In [54]:
from bs4 import BeautifulSoup  # For HTML parsing
import re  # Regular expressions
from time import sleep  # To prevent overwhelming the server between connections
import requests
import pickle
from pymongo import MongoClient, errors
import numpy as np

In [55]:
try:
    client = MongoClient()
    print ("Connected successfully!!!")
except pymongo.errors.ConnectionFailure:
    print ("Could not connect to MongoDB: %s" % e)
client

Connected successfully!!!


MongoClient(host=['localhost:27017'], document_class=dict, tz_aware=False, connect=True)

In [56]:
db = client.jobs_database

In [57]:
coll = db.job_collection_all

In [58]:
# gensim
from gensim import corpora, models, similarities, matutils
# sklearn
from sklearn import datasets
from sklearn.feature_extraction.text import CountVectorizer
from sklearn.cluster import KMeans
# logging for gensim (set to INFO)
import logging
logging.basicConfig(format='%(asctime)s : %(levelname)s : %(message)s', level=logging.INFO)

In [76]:
for job in coll.find():
    print(job['title'])
    break

Echoing Green - Jobs: Fundraising Intern - Apply online


In [59]:
desc = []
for job in coll.find():
    desc.append(job['description'])

In [60]:
# Create a CountVectorizer for parsing/counting words
count_vectorizer = CountVectorizer(analyzer='word',
                                  ngram_range=(1, 8), stop_words='english',
                                  token_pattern='\\b[a-z][a-z]+\\b')
count_vectorizer.fit(desc)

CountVectorizer(analyzer='word', binary=False, decode_error='strict',
        dtype=<class 'numpy.int64'>, encoding='utf-8', input='content',
        lowercase=True, max_df=1.0, max_features=None, min_df=1,
        ngram_range=(1, 8), preprocessor=None, stop_words='english',
        strip_accents=None, token_pattern='\\b[a-z][a-z]+\\b',
        tokenizer=None, vocabulary=None)

In [61]:
ng_vecs = count_vectorizer.transform(desc).transpose()
ng_vecs.shape

(1327288, 6641)

In [62]:
# Convert sparse matrix of counts to a gensim corpus
corpus = matutils.Sparse2Corpus(ng_vecs)

In [63]:
for item in count_vectorizer.vocabulary_.items():
    print(item)
    break

('employment authorization program need special assistance', 389012)


In [69]:
count = 0
for item in corpus:
    count += 1
count

6641

In [64]:
id2word = dict((v, k) for k, v in count_vectorizer.vocabulary_.items())

## Topic modeling

#### LDA
At this point we can simply plow ahead in creating an LDA model. It requires our corpus of word counts, mapping of row ids to words, and the number of topics (3).

In [73]:
# Create lda model (equivalent to "fit" in sklearn)
lda = models.LdaModel(corpus, id2word=id2word, num_topics=5, passes=10)

In [77]:
lda.print_topics(num_words=7, num_topics=5)

[(0,
  '0.002*job + 0.001*data + 0.001*experience + 0.001*information + 0.001*research + 0.001*roche + 0.001*share'),
 (1,
  '0.005*data + 0.002*analysis + 0.001*job + 0.001*memorial + 0.001*analytics + 0.001*business + 0.001*advanced'),
 (2,
  '0.002*password + 0.002*data + 0.001*email + 0.001*job + 0.001*apply + 0.001*ihs + 0.001*new'),
 (3,
  '0.002*data + 0.001*glassdoor + 0.001*job + 0.001*splunk + 0.001*work + 0.001*learning + 0.001*jobs'),
 (4,
  '0.003*language + 0.002*linguist + 0.002*sign + 0.001*sign language + 0.001*research + 0.001*jobs + 0.001*list')]

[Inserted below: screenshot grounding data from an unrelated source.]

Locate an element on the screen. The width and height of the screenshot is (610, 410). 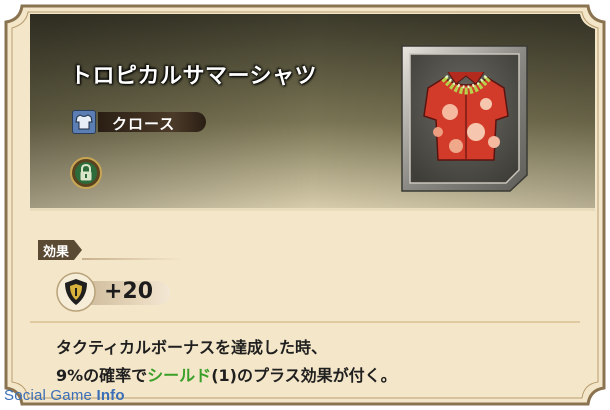
category-label: クロース is located at coordinates (144, 124).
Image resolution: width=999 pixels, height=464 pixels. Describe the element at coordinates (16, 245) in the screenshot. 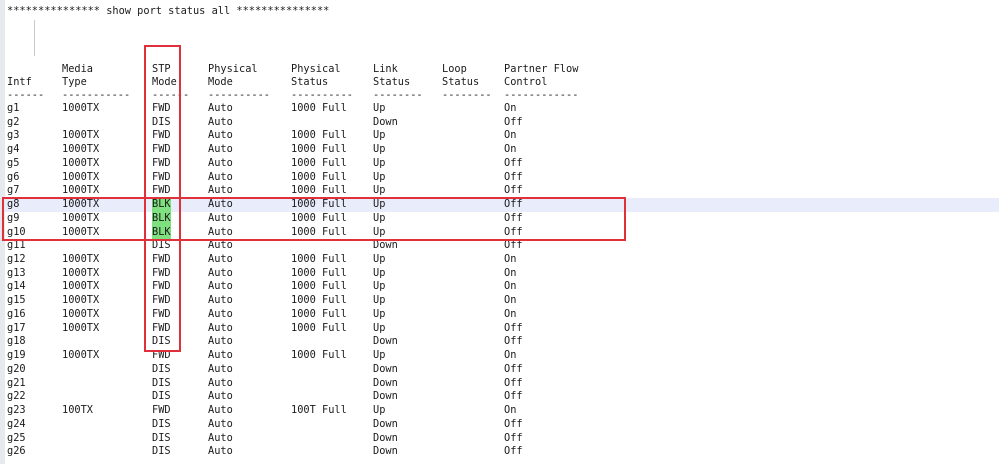

I see `cell-intf: g11` at that location.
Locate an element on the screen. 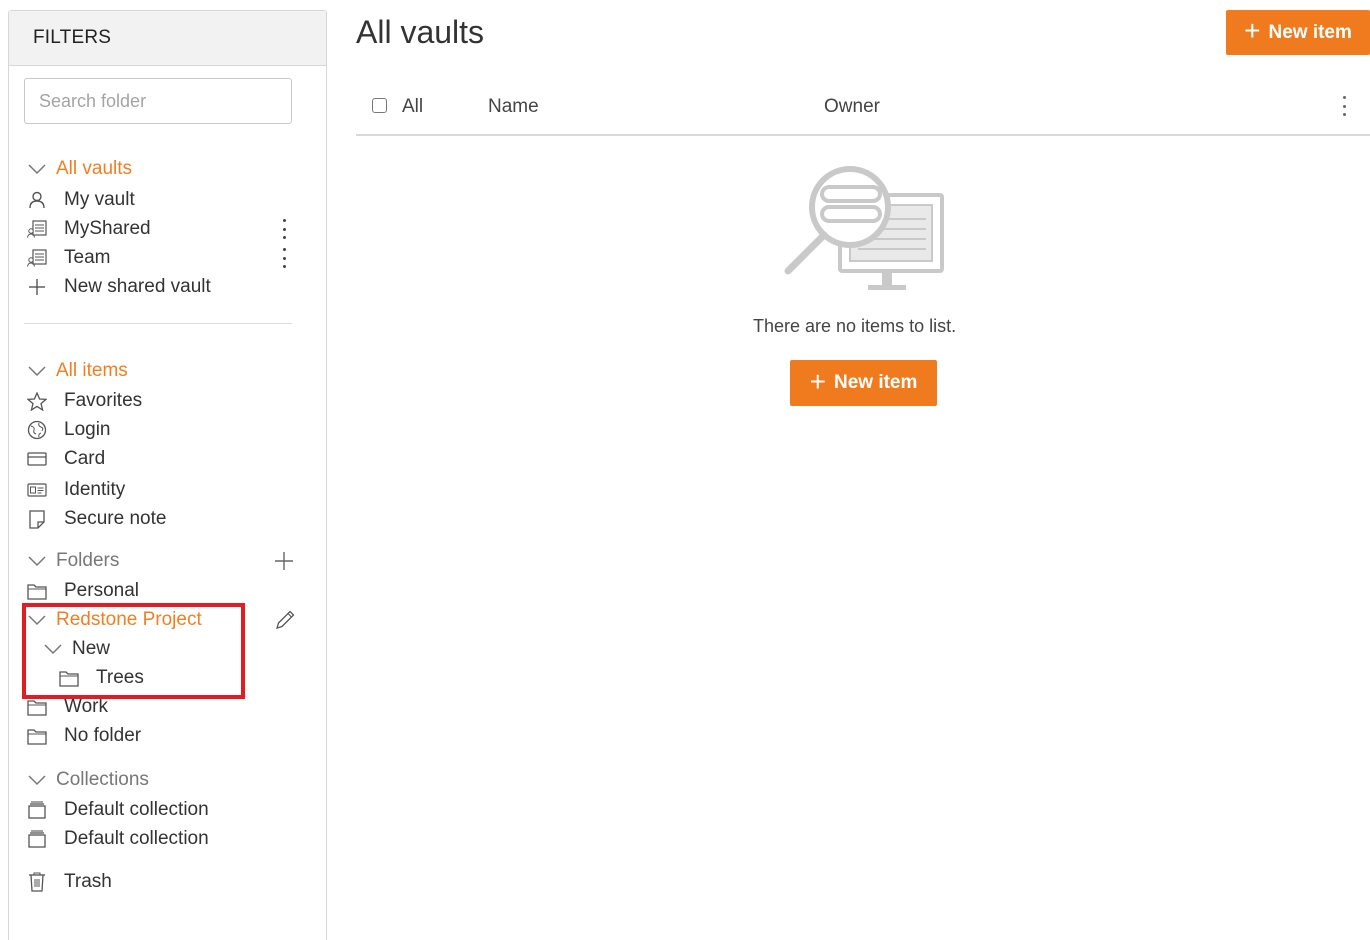 This screenshot has height=940, width=1370. folder-no-folder: No folder is located at coordinates (82, 736).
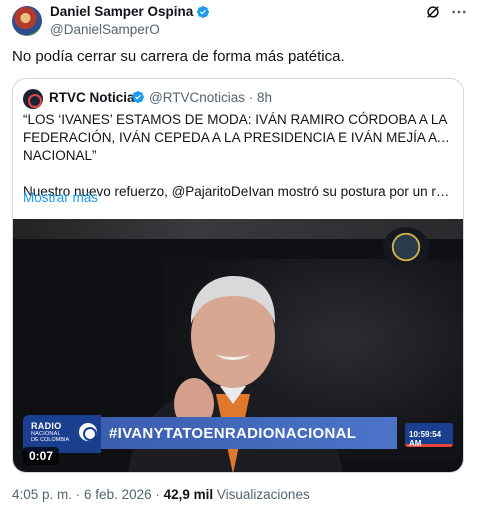  I want to click on post-time: 4:05 p. m., so click(42, 494).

#### ------------------------------------------------------------

## TFIDF
to include weights in words based on their frequency.

this is directly proportional to term count within documents

inverse proportional to term count over all docs

In [83]:
# Create a TFIDF transformer from our word counts (equivalent to "fit" in sklearn)
tfidf = models.TfidfModel(corpus)

In [84]:
# Create a TFIDF vector for all documents from the original corpus ("transform" in sklearn)
tfidf_corpus = tfidf[corpus]

In [94]:
from gensim.corpora.dictionary import Dictionary
dictionary = Dictionary.from_corpus(tfidf_corpus,
                                    id2word=dict((id, word) for word, id in count_vectorizer.vocabulary_.items()))

In [None]:
# Build an LSI space from the input TFIDF matrix, mapping of row id to word, and num_topics
# num_topics is the number of dimensions to reduce to after the SVD
# Analagous to "fit" in sklearn, it primes an LSI space
lsi = models.LsiModel(tfidf_corpus, id2word=dictionary, num_topics=300)